The benefits of openly discussing commercial models taking advanage of OpenMoko is to prevent future conflicts when a participant wishes to develop a commercial application using our platform. As long as we allow this to happen and discuss the business openly here, we will be sure that no one market player may one day take advantage of our efforts without us knowing and allowing it.

Trademark License

It is worthwhile to note that FIC ("FIRST INTERNATIONAL COMPUTER, INC. CORPORATION") is currently the legal holder of the OpenMoko mark (USPTO #77013374 standard character mark). A trademark license fee may be collected by FIC when you use the OpenMoko word as a commercial mark.

This can be a real show-stopper for vast commercialization of our joint efforts here if FIC, Inc. cannot provide a clear license model for commercial usage of the mark. If FIC continues to be unclear about its logo license policy, a new open source operating system for the phone may outgrow OpenMoko by being commercial-friendly and provide more user-friendly features.

To avoid trademark limitations, the open community may choose to follow the steps of Microsoft facing Sun Micro's JavaScript® mark and named their implementation under the JScript® mark. Eventually Microsoft submitted the JavaScript standard for ECMA approval as the now open ECMAScript standard.

Compatible Commercial Models

For Patent Holders

It is easy for a person to file a patent on a software tool and then include the tool in OpenMoko for assessing a fee on each phone or software add-on sold. This is a business model compatible with GPL software prior to GPL version 3 (GPLv3). As of Sept. 3, 2007, OpenMoko code are licensed under GPL v2, so patents models are still compatible and allowed.

For ISVs

While OpenMoko is licensed under GPL/LGPL as free software, it does not prevent ISVs from developing proprietary, binary-only code that runs on OpenMoko as long as the code does not use any source code licensed under the free licenses. Using the GNU C library to build your software does not make your application program free.
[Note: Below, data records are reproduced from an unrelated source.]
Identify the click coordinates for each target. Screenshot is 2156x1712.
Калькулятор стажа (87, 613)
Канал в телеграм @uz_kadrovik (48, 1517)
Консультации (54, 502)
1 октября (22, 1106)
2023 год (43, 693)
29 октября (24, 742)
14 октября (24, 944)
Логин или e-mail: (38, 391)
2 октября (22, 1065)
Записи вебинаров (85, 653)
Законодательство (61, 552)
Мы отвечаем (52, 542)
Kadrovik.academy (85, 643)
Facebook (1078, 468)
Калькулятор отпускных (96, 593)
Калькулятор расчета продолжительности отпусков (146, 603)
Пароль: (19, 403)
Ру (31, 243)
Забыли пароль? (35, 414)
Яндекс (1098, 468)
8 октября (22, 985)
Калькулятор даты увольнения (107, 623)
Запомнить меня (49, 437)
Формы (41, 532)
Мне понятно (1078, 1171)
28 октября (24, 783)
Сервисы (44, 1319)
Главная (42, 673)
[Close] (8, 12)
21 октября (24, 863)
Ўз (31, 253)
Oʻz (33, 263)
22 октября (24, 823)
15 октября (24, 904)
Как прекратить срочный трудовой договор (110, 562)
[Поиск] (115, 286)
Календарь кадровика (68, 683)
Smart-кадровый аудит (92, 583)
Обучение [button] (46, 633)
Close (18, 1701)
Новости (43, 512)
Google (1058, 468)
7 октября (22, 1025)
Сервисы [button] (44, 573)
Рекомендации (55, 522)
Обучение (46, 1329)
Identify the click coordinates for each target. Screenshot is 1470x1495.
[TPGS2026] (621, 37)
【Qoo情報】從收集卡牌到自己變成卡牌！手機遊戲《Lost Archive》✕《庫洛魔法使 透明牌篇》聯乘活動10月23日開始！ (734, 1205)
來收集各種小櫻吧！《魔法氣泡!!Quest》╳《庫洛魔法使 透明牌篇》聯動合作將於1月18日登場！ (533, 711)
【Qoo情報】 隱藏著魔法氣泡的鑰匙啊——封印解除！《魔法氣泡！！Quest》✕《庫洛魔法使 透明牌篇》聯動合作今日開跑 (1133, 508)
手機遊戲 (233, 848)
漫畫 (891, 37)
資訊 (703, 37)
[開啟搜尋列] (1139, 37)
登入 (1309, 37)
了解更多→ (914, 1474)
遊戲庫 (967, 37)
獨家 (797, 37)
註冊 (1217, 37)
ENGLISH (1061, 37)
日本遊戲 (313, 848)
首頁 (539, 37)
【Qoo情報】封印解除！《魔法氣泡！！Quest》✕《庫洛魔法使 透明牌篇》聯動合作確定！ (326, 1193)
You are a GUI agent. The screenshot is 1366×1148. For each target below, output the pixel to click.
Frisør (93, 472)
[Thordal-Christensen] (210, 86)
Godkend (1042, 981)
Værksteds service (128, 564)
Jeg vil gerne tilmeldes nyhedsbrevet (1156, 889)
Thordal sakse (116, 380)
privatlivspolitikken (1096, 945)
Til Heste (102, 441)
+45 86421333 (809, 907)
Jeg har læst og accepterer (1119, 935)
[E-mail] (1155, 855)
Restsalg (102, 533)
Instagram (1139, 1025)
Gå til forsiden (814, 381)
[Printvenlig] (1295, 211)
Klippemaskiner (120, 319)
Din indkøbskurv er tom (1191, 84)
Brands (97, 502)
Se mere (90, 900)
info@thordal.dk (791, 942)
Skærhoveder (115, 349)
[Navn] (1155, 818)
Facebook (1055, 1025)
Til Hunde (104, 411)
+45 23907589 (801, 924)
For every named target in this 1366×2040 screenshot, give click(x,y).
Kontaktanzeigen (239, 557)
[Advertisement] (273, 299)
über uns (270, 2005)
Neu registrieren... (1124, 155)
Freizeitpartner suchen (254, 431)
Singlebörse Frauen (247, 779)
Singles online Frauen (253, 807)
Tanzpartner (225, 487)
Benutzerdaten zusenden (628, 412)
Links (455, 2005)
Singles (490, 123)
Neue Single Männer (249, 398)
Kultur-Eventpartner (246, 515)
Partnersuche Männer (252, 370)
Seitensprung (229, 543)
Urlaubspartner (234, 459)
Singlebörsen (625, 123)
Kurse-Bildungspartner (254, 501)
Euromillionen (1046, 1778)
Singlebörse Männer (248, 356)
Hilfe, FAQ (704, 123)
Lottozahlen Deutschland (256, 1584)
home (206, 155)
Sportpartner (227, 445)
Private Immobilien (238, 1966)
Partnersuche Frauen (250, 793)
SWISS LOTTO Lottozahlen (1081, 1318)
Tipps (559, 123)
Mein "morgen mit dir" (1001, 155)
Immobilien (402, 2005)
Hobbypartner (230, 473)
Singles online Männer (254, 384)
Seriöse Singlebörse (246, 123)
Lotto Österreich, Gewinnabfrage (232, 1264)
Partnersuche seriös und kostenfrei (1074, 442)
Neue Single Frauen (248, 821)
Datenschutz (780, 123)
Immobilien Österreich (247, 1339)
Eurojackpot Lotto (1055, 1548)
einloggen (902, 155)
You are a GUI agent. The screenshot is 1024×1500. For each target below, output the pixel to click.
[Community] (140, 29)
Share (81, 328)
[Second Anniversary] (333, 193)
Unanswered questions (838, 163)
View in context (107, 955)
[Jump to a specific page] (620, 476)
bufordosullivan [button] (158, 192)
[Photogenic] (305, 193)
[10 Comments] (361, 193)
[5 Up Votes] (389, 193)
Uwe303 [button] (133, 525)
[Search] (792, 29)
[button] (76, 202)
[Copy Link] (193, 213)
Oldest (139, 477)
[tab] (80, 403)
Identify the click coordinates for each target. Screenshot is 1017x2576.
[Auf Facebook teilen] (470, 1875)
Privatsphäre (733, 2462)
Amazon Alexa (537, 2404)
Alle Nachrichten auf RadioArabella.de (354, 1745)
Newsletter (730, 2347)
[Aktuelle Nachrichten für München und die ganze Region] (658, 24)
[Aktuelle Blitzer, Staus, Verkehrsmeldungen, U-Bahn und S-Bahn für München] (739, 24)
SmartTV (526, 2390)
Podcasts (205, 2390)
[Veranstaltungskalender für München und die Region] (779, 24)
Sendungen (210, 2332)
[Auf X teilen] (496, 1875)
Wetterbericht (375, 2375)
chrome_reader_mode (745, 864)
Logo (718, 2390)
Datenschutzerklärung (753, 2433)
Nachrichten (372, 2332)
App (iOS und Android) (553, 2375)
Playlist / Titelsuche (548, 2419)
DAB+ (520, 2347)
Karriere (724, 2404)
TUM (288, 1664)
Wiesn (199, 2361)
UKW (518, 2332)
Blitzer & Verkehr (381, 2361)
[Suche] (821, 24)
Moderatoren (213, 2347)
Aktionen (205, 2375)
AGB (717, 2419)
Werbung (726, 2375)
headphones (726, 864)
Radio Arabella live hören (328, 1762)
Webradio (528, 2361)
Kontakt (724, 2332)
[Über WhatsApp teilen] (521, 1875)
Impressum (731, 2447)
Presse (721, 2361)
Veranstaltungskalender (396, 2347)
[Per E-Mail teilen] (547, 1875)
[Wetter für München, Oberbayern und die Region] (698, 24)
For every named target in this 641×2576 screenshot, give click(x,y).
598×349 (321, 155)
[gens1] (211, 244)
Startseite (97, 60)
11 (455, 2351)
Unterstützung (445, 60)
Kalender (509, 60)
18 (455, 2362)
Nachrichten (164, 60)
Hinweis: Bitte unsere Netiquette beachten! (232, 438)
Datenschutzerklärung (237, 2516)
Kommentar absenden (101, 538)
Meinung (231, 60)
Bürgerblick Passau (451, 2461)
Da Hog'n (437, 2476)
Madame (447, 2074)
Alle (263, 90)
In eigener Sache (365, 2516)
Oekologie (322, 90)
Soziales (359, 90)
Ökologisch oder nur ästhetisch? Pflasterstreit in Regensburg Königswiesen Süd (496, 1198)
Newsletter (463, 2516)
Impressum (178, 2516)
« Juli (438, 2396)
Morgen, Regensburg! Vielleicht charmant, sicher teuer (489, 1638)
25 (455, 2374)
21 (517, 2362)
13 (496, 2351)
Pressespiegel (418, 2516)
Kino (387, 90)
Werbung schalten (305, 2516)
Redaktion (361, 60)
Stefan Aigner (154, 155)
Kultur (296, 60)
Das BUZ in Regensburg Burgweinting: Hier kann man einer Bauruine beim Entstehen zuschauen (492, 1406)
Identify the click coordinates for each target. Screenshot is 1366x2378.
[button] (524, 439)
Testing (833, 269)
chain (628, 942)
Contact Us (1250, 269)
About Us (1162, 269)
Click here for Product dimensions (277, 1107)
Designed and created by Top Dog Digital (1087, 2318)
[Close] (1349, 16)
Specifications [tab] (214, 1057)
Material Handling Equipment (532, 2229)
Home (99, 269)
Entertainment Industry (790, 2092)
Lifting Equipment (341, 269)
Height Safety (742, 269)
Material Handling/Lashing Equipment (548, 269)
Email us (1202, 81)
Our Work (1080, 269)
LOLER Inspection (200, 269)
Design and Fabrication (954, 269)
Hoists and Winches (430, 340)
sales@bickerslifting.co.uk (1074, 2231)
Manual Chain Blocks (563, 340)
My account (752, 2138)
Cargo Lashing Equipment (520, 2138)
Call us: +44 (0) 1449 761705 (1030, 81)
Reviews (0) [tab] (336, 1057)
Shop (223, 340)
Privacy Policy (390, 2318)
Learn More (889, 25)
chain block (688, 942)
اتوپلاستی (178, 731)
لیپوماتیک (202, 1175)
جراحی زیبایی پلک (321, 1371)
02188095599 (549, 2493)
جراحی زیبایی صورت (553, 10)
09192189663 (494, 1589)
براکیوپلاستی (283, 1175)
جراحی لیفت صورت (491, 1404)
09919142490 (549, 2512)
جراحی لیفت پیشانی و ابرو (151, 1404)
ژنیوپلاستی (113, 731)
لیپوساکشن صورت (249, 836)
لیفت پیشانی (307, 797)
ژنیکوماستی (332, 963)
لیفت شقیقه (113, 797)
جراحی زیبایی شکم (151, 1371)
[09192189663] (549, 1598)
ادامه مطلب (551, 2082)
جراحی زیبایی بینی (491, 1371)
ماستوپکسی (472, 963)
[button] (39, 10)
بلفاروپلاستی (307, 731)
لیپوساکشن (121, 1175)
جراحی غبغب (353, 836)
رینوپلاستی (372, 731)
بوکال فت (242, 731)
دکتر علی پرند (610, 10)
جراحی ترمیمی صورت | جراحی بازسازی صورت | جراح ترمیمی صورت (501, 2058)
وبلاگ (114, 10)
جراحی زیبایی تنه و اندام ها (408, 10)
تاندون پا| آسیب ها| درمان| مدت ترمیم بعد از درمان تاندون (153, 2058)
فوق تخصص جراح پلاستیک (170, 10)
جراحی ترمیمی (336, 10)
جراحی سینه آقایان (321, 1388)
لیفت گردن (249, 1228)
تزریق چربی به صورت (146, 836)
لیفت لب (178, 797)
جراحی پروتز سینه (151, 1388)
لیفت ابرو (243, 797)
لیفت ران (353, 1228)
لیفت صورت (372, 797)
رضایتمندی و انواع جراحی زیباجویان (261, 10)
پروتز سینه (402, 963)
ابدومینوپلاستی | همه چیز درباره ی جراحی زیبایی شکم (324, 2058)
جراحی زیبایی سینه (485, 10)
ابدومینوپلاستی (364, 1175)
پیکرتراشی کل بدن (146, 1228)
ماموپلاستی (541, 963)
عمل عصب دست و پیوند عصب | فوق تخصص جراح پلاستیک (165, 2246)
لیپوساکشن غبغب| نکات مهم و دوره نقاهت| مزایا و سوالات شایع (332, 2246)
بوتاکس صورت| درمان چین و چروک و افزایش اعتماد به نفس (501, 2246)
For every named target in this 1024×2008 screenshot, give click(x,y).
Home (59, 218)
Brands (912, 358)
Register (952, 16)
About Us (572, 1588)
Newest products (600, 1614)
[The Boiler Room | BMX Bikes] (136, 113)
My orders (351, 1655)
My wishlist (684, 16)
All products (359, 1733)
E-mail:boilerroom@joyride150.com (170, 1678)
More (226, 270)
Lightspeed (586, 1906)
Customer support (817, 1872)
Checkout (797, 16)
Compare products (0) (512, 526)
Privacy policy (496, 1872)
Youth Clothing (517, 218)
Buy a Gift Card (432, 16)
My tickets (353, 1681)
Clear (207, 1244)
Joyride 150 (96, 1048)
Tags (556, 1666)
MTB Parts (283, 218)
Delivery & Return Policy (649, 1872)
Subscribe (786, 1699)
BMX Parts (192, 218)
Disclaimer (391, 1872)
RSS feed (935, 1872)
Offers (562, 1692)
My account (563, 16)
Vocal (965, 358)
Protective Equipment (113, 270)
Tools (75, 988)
You are entitled to lock up and collect money for your non-free code that runs on OpenMoko.

For Mobile Operators

Mobile operators are allowed to offer mobile services that are 100% commercial and proprietary based on OpenMoko, as long as the enabling software are not touched by the free licenses.

For Hardware Manufacturers

Hardware manufacturers are not bound by the free licenses of OpenMoko and are fully allowed to build any hardware devices that run OpenMoko, as long as the software that glues the device to OpenMoko (e.g., kernel libraries, device drivers) are not touched by the free licenses.

This is the business model FIC, Inc. should fully focus on instead of clinging on to the trademark rights of OpenMoko. We hope to see this happen soon.